Un aspetto particolarmente favorevole, sottolinea l'analista, è che l'espansione dell'intelligenza artificiale ha cambiato la struttura dell'industria, con clienti del calibro di Nvidia e Alphabet che sostengono la domanda attraverso contratti di fornitura bloccati per un lungo periodo.
"I clienti oggi bloccano le forniture con diversi anni di anticipo, con accordi che includono volumi, prezzi, corridoi di prezzo, pagamenti anticipati e penali finanziarie nel caso in cui non rispettino gli acquisti concordati", ha aggiunto. "Questo ha portato a una redditività strutturalmente più elevata, maggiore visibilità sul business e una migliore capacità di pianificazione sia per i clienti sia per i produttori di memorie".
I rischi
Lo squilibrio tra domanda e offerta nel settore dei chip di memoria, che ha arricchito le casse dei produttori, non durerà in eterno. Questo è uno dei principali rischi segnalati dagli esperti di mercato. L'offerta aumenterà per soddisfare la domanda attraverso investimenti importanti dei player del mercato e di possibili ulteriori competitor.
La stessa SK Hynix ha annunciato ieri che investirà 54 trilioni di won coreani, pari a 38,1 miliardi di dollari, per costruire due nuovi stabilimenti di produzione. Questo inevitabilmente porterà a un minore potere di determinazione dei prezzi e, quindi, al calo dei margini aziendali.
Tuttavia, gli analisti ritengono che il cambiamento non avverrà nel breve termine. RBC, ad esempio, stima che il margine operativo di Hynix salirà all'86% il prossimo anno, dieci punti percentuali sopra il 76% registrato nel secondo trimestre.
Un altro rischio da non sottovalutare, secondo l'analista di Stifel Brian Chin, è l'obsolescenza tecnologica e l'eccessiva concentrazione della domanda presso i grandi hyperscaler.

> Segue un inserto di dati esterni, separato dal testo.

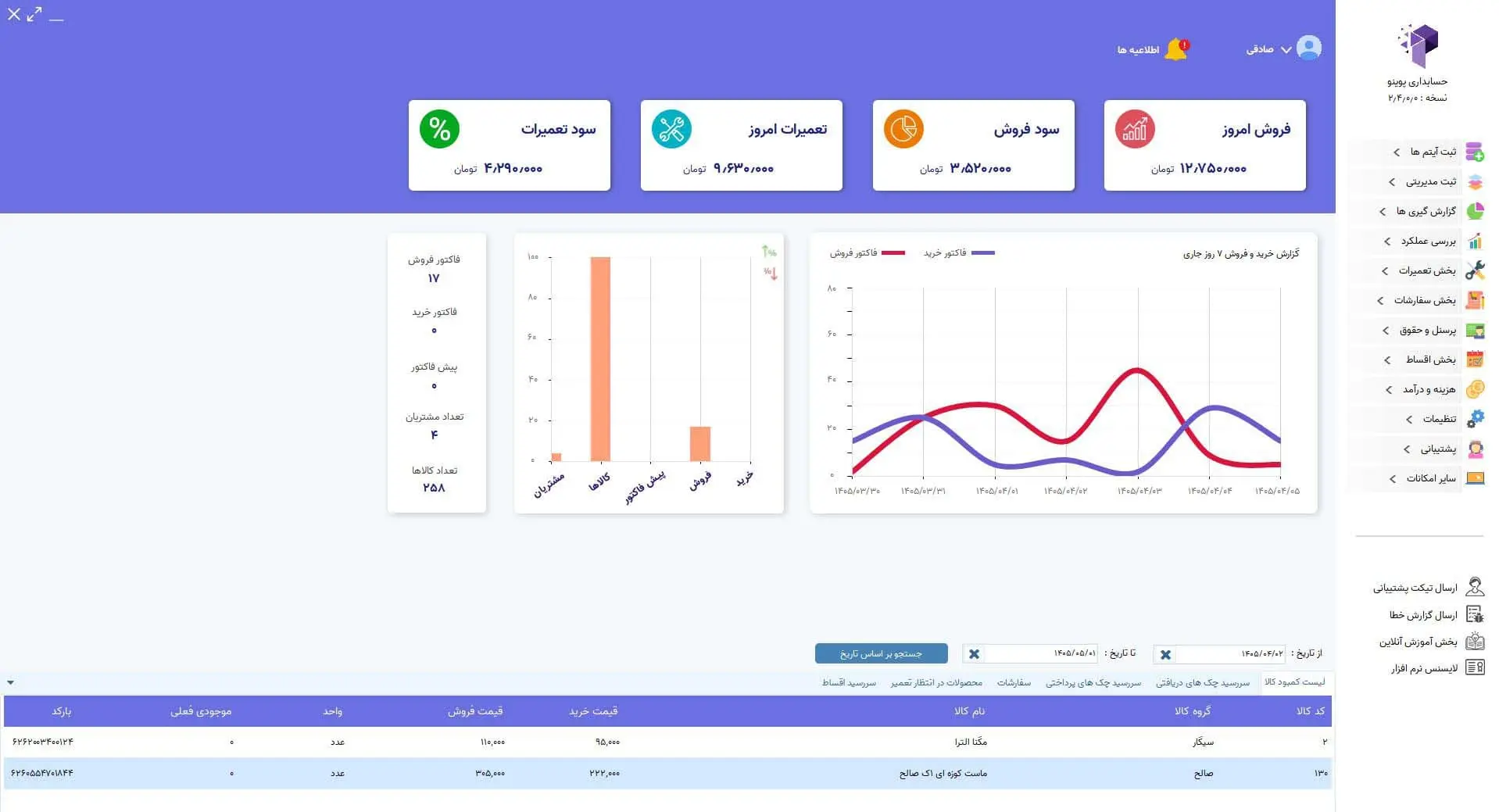
Task: Switch to سررسید چک های دریافتی tab
Action: coord(1203,682)
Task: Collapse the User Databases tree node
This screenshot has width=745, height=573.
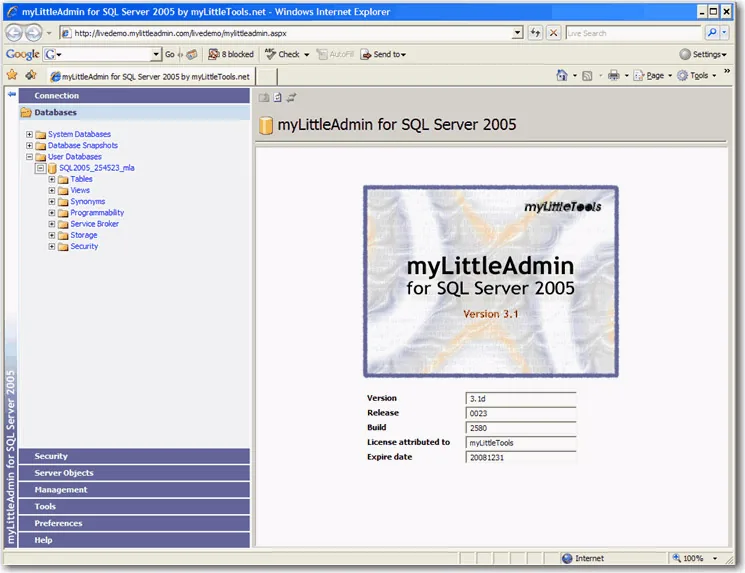Action: pyautogui.click(x=29, y=157)
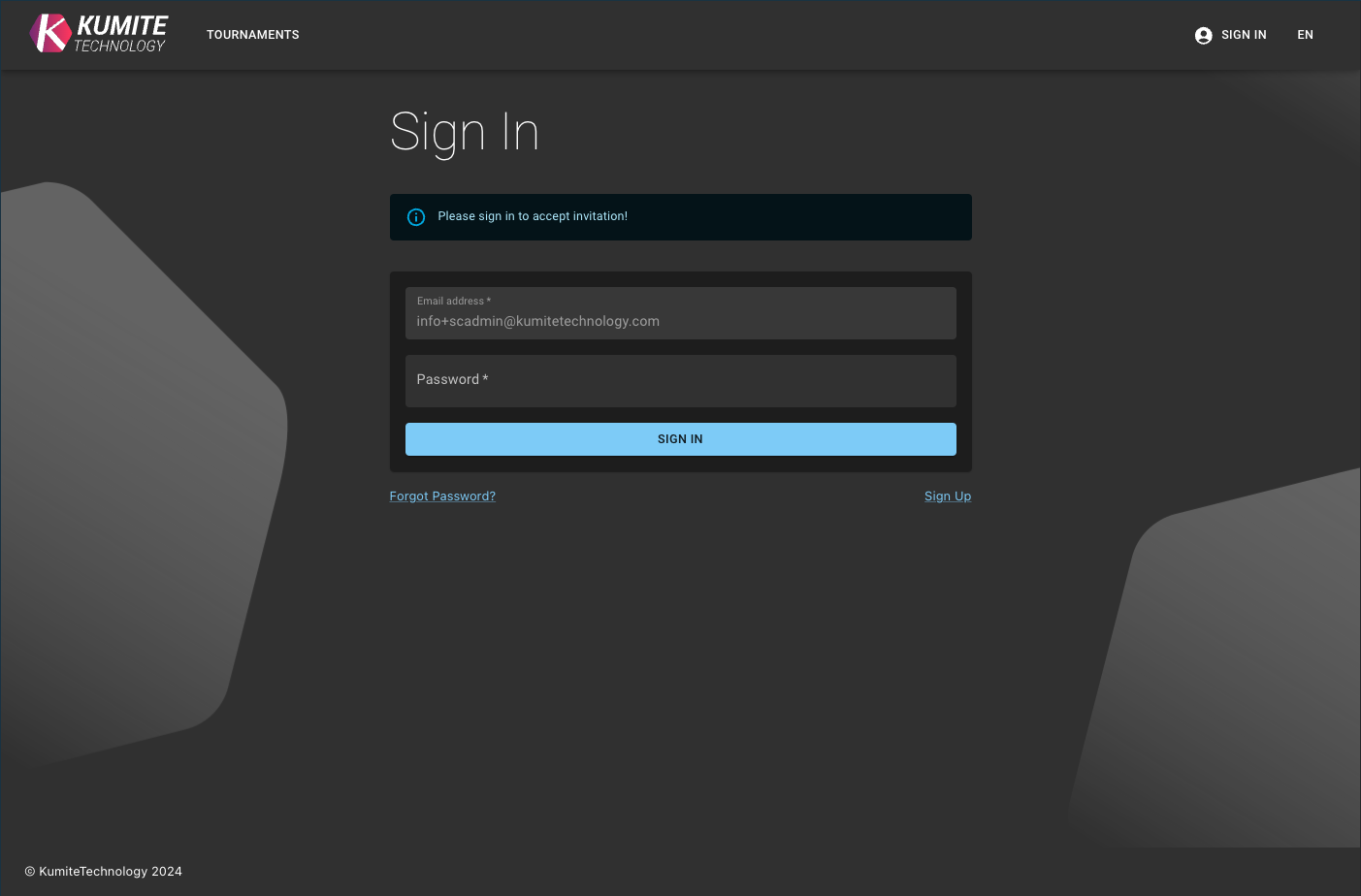Select SIGN IN in the top navigation bar
The height and width of the screenshot is (896, 1361).
click(1244, 35)
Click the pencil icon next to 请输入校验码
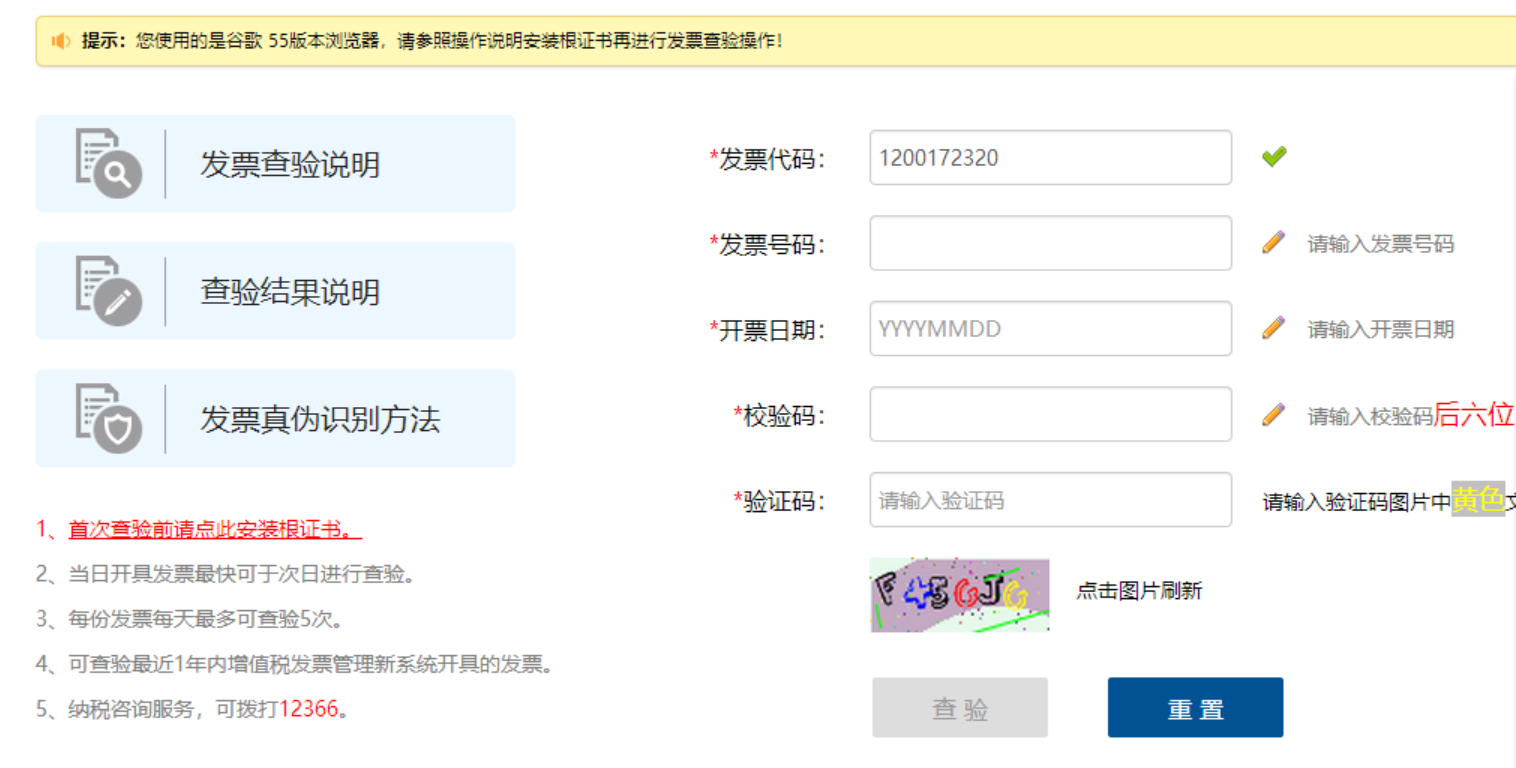This screenshot has width=1516, height=768. click(x=1273, y=415)
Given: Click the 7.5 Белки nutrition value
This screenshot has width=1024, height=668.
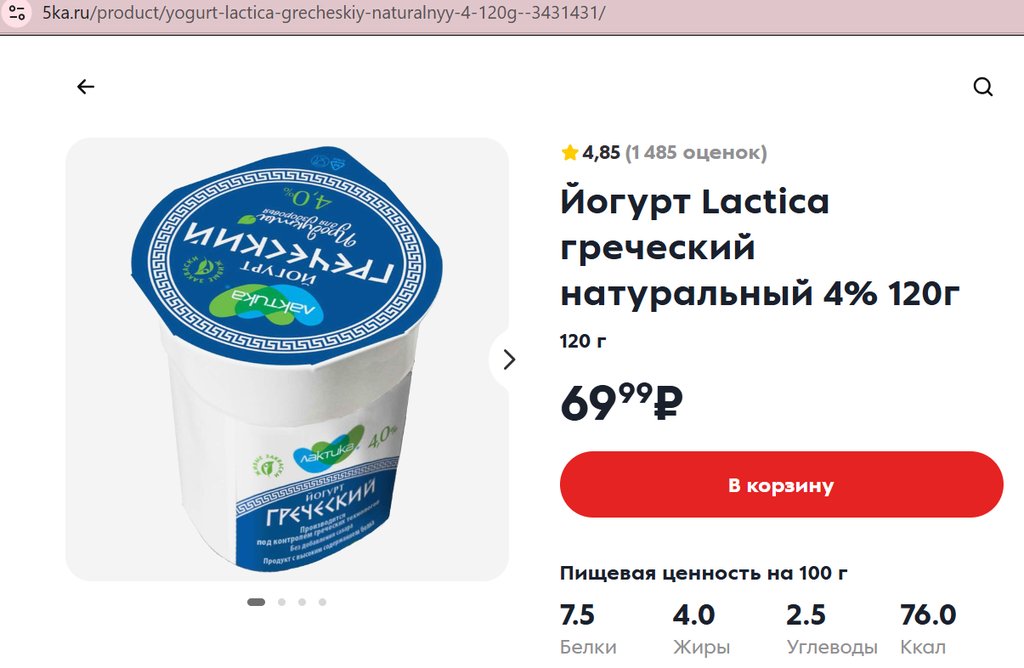Looking at the screenshot, I should click(x=588, y=629).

"Una manciata di grandi hyperscaler statunitensi, con investimenti in conto capitale superiori a 600 miliardi di dollari nel 2026, rappresenta la maggior parte della domanda", ha affermato. "Come per ogni concentrazione, esiste un fattore di rischio, nonostante la forte convinzione di lungo periodo nel tema della crescita dell'AI".